■ **Testo del documento**:
______
PREMIO COLORE 2018 al MAESTRO ROBERTO CAPUCCI

a cura di Anna Marotta

Il titolo scelto per il premio, Dieci domande a Roberto Capucci tra arte e magia, ha inteso esaltare la cultura del colore, nella cultura del fashion. 

Ancora una volta, di Roberto Capucci emergono potentemente la personalità e il carattere intellettuale, ma anche la sua dimensione etica: non a caso, egli è divenuto – programmaticamente – un “motore di ricerca” per giovani e appassionati nel settore.

Nella sua formazione artistica all’Accademia di Belle Arti di Roma il contributo di Mazzacurati, De Libero e Avenali, ha sicuramente influito sul suo modo di intendere la creazione d’arte. Non è qui il caso di ricordare gli innumerevoli premi e riconoscimenti conferitigli.

Nel 1961 le sue creazioni suscitano entusiasmo alla Chambre Syndacale de la Mode francese, mentre partecipa alla Biennale di Venezia (1995-1995). Crea a Firenze la Fondazione Roberto Capucci, alla quale segue il Museo della stessa Fondazione, ora a villa Manin a Passariano di Codroipo, Udine. Finanzia il premio (che porta il suo nome) per i giovani designers. Nel marzo 2013, in Piemonte, la Venaria Reale ospita la sua mostra ”Alla ricerca della regalità”.

Nell’intervista/dialogo che la nostra associazione ha proposto di realizzare in occasione del Premio Colore, in particolare, sul tema COLORE FRA TEORIA E PRASSI, Capucci dichiara convinto:” Per me il colore è vita, è bellezza, è sorriso, è tutto: immaginate se un giorno ci alzassimo e il cielo fosse tutto grigio, gli alberi grigi, il sole grigio, sarebbe per me una spinta al suicidio. Il colore invece è uno stimolo alla gioia, può rappresentare una consolazione, in momenti difficili può ridonare allegria e riposo. Anche per questo io guardo alla Natura per prima cosa e poi passo ai grandi artisti che hanno realizzato delle opere incredibili usando il colore. Educarsi al colore non è semplice, pochi hanno il dono dell’intuito e dell’equilibrio e perlopiù in molti seguono i parametri della moda adeguandosi ad uno stile che non gli corrisponde. Molte volte è stato confermato che le mie creazioni possono costituire un contesto esemplare per la teoria dei colori. È ovvio che la teoria non suggerisce quali combinazioni usare, formando invece una sorta di grammatica, come lo studio dell’armonia e del contrappunto per il musicista. Così, le regole non garantiscono l’opera d’arte, ma non si dà l’opera d’arte senza le regole.
______
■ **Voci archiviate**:
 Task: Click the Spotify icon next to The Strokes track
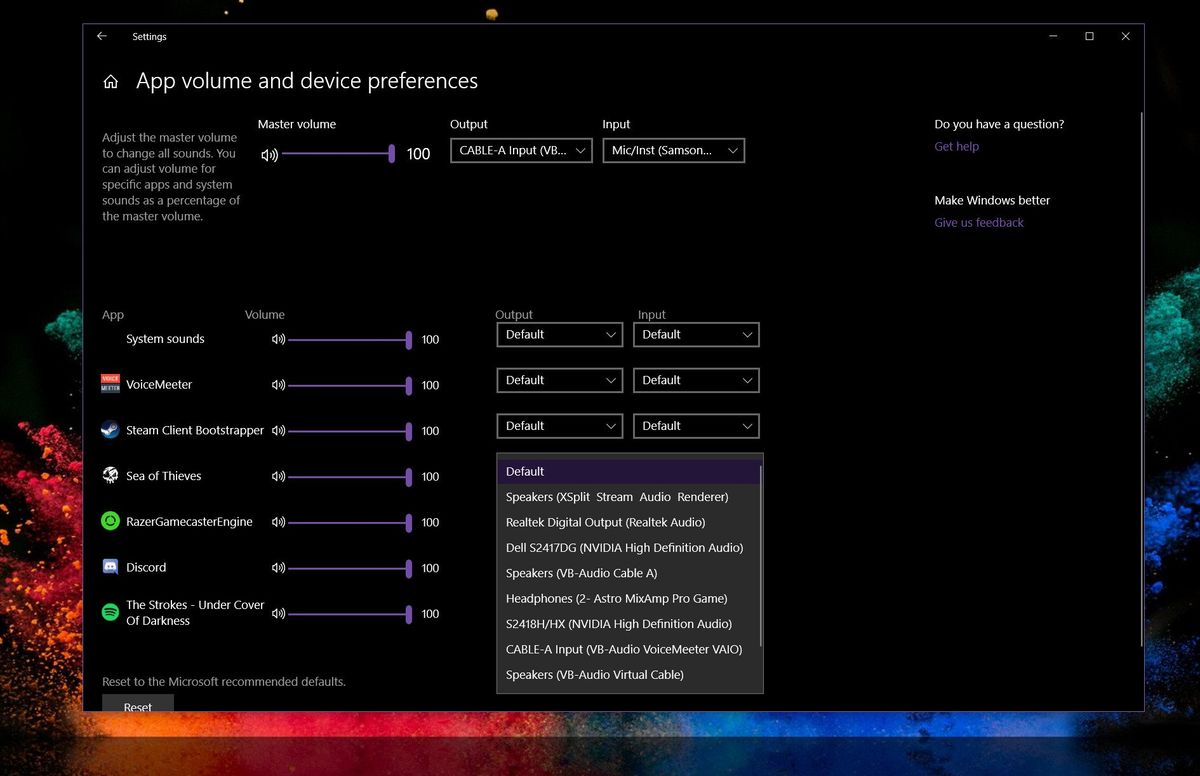[x=110, y=613]
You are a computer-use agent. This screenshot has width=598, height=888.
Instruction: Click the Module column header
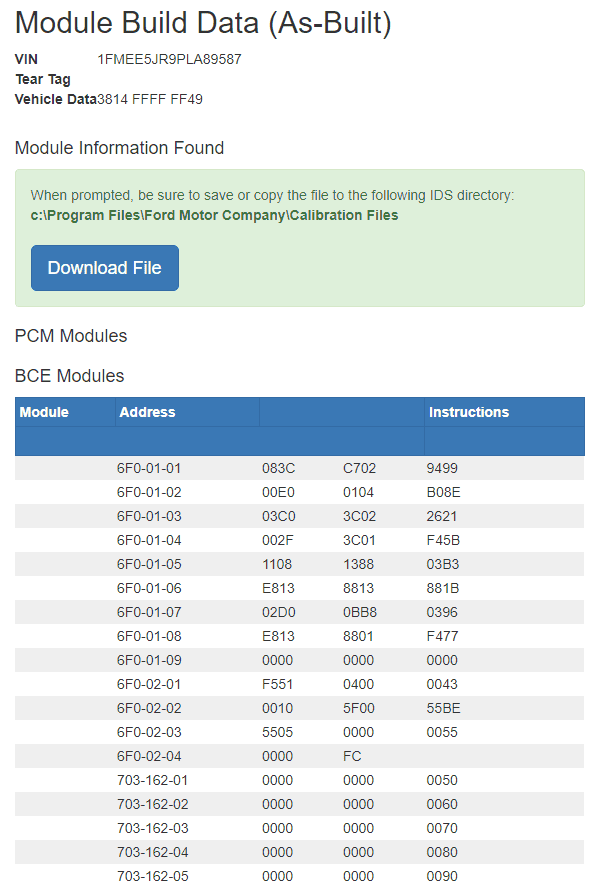click(44, 412)
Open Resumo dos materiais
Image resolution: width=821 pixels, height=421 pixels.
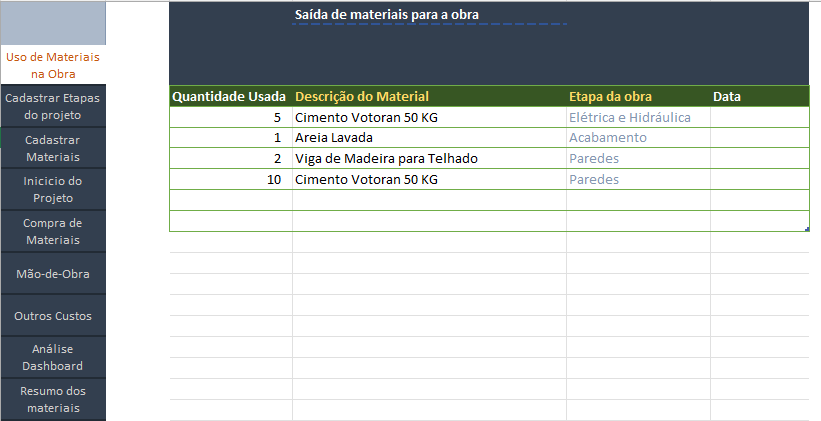pyautogui.click(x=53, y=400)
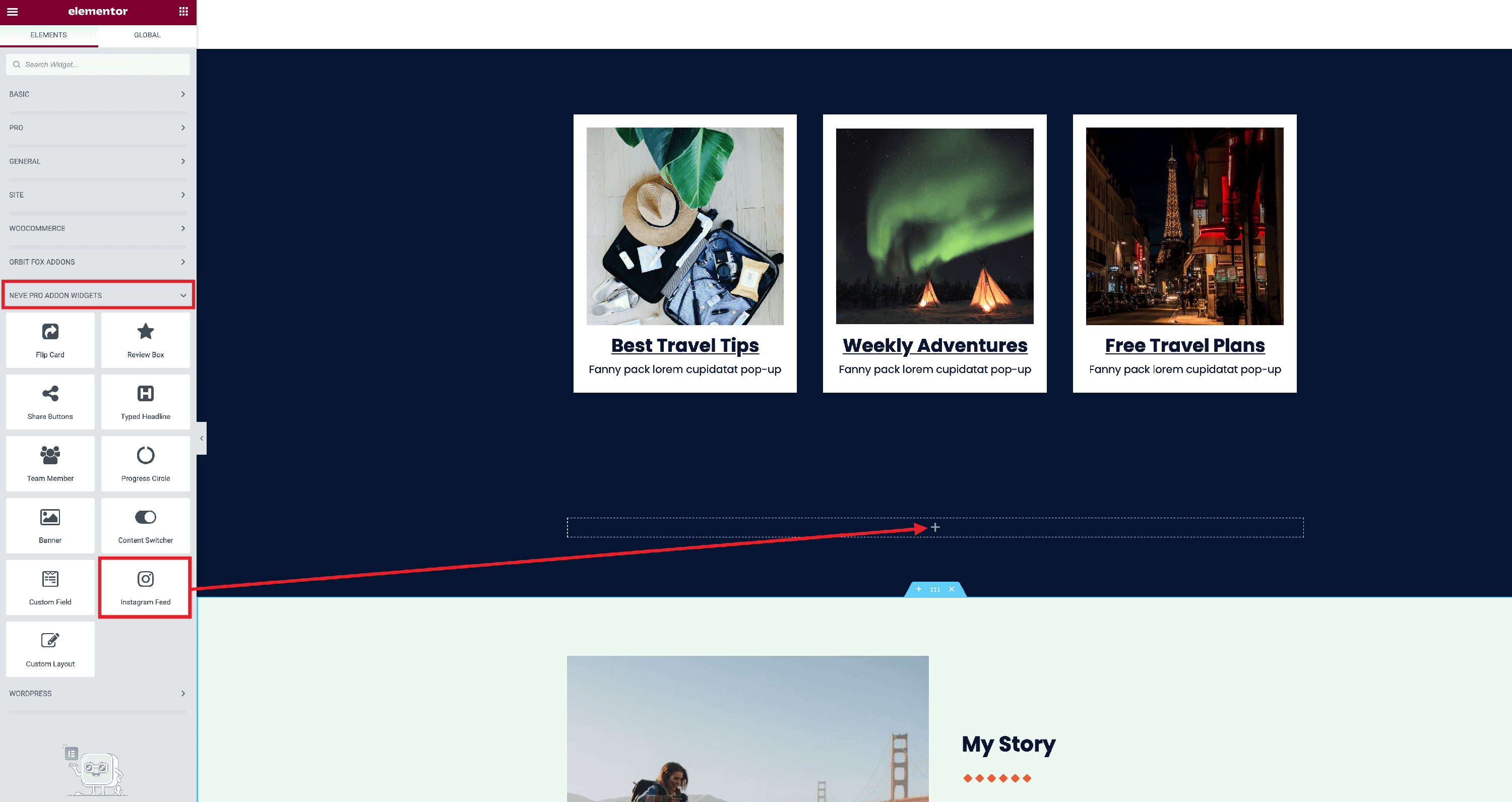Choose the Content Switcher toggle widget
This screenshot has width=1512, height=802.
(146, 525)
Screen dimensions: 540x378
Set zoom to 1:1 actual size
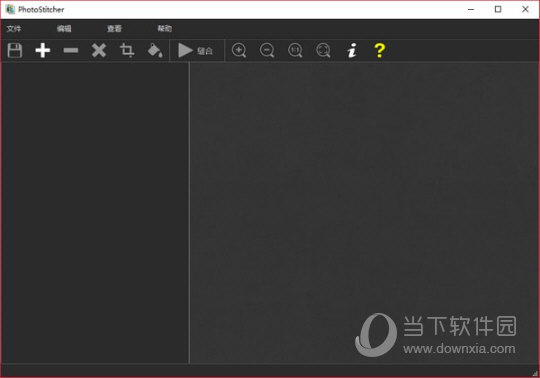pyautogui.click(x=295, y=50)
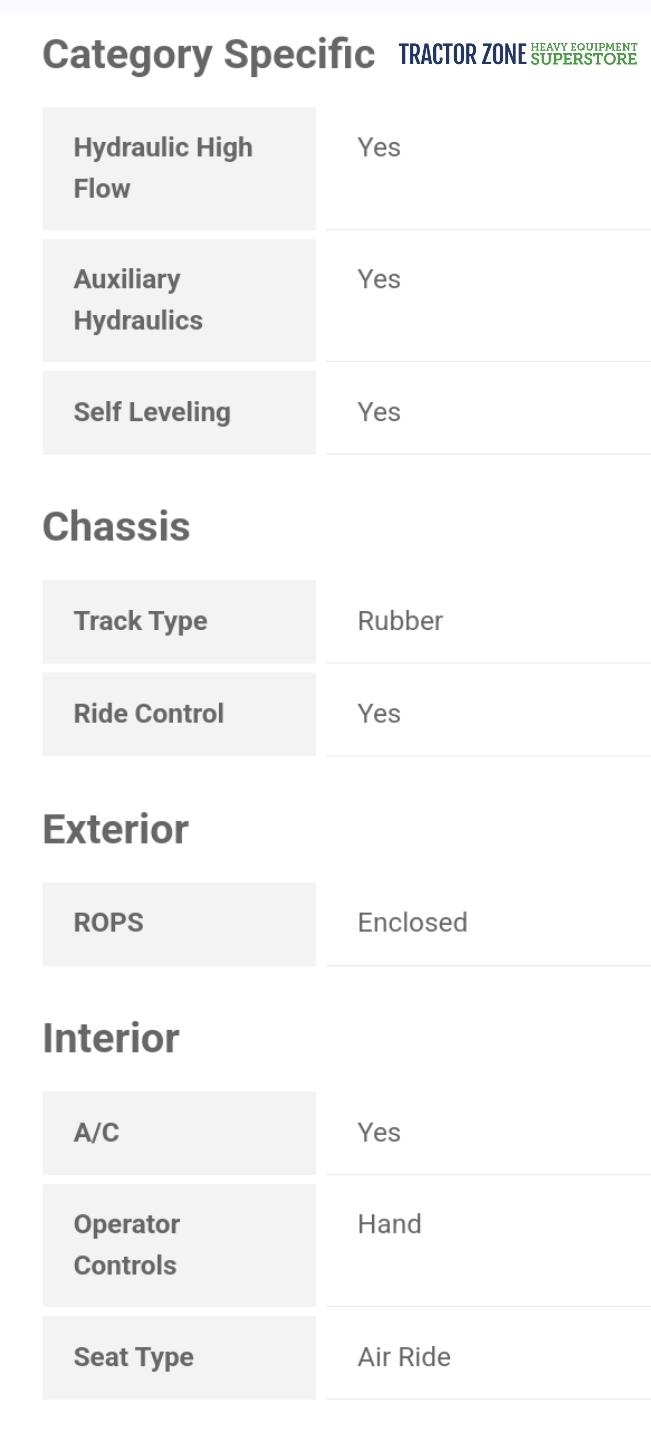Image resolution: width=651 pixels, height=1451 pixels.
Task: Click the Self Leveling label
Action: (x=152, y=412)
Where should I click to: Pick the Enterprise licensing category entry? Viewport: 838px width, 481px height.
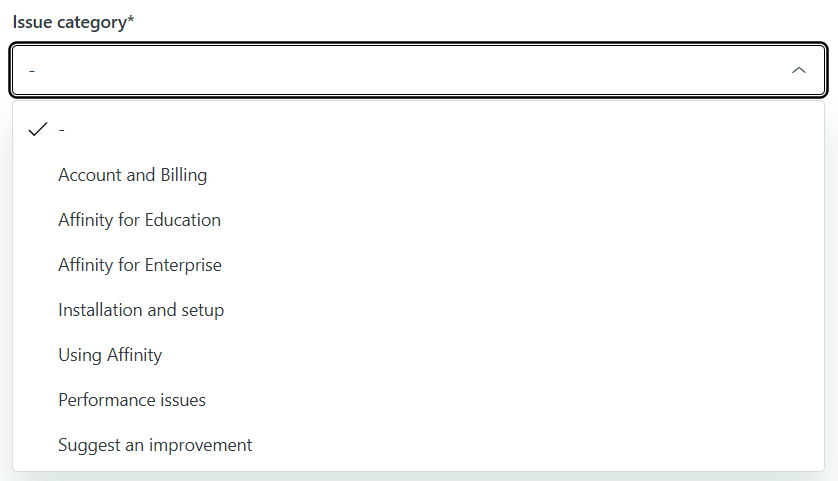pos(140,265)
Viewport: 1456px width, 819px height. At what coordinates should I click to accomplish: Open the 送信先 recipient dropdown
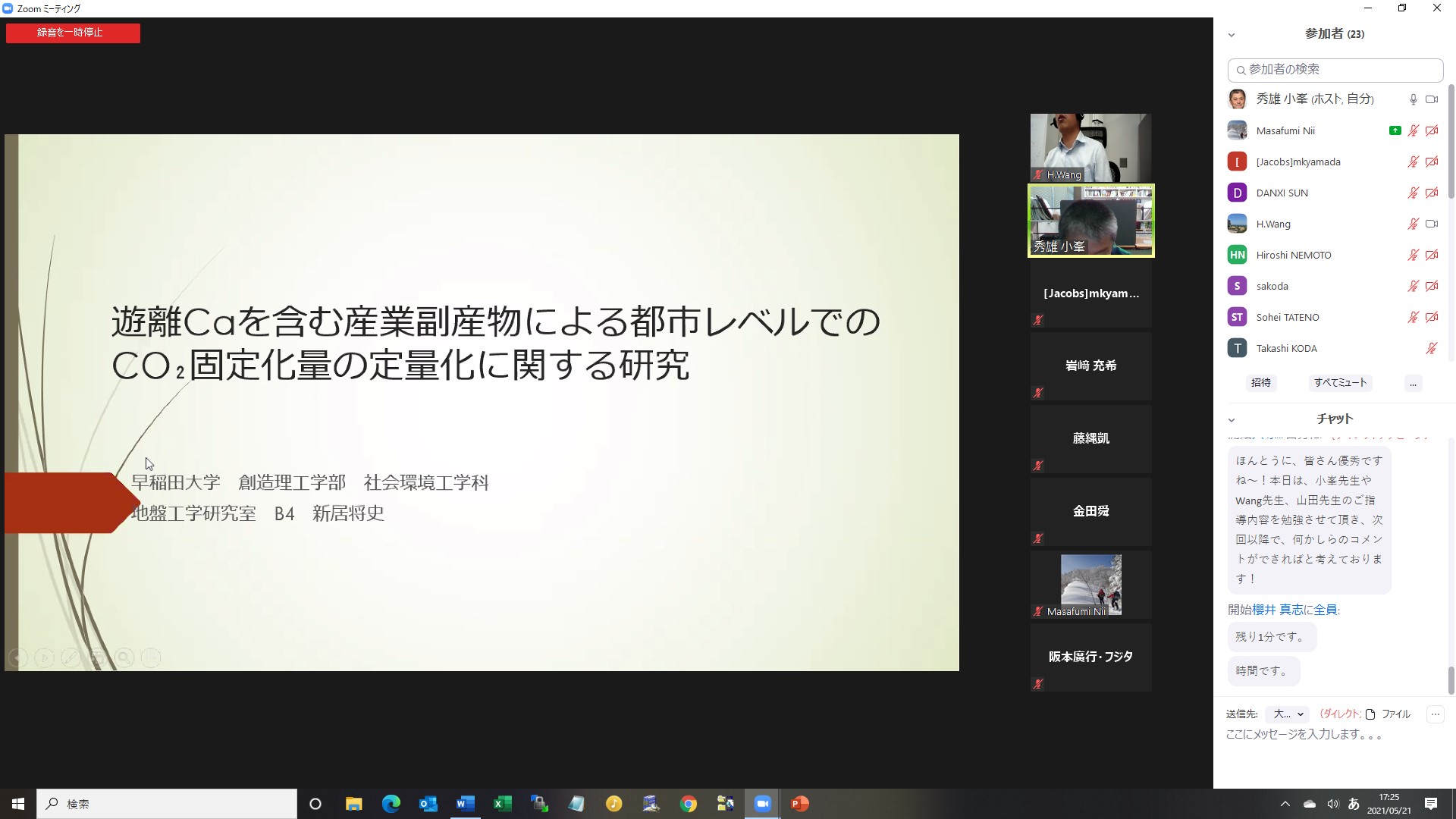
______
■ **Breve esercizio A**:
Risponda alle seguenti domande sul testo relativo al Premio Colore 2018.
(i) In quale accademia si è svolta la formazione artistica di Roberto Capucci?
(ii) Dove si trova ora il Museo della Fondazione Roberto Capucci?
(iii) Quale mostra ha ospitato la Venaria Reale nel marzo 2013?
■ **Breve esercizio B**: Trascriva fedelmente dal testo sul Premio Colore 2018 il passo che inizia con "Ancora una volta, di" e prosegue fino a "e riconoscimenti conferitigli.".

■ **Soluzione A**:
(i) All'Accademia di Belle Arti di Roma.
(ii) A villa Manin a Passariano di Codroipo, Udine.
(iii) La mostra "Alla ricerca della regalità".

■ **Soluzione B**:
Ancora una volta, di Roberto Capucci emergono potentemente la personalità e il carattere intellettuale, ma anche la sua dimensione etica: non a caso, egli è divenuto – programmaticamente – un “motore di ricerca” per giovani e appassionati nel settore.

Nella sua formazione artistica all’Accademia di Belle Arti di Roma il contributo di Mazzacurati, De Libero e Avenali, ha sicuramente influito sul suo modo di intendere la creazione d’arte. Non è qui il caso di ricordare gli innumerevoli premi e riconoscimenti conferitigli.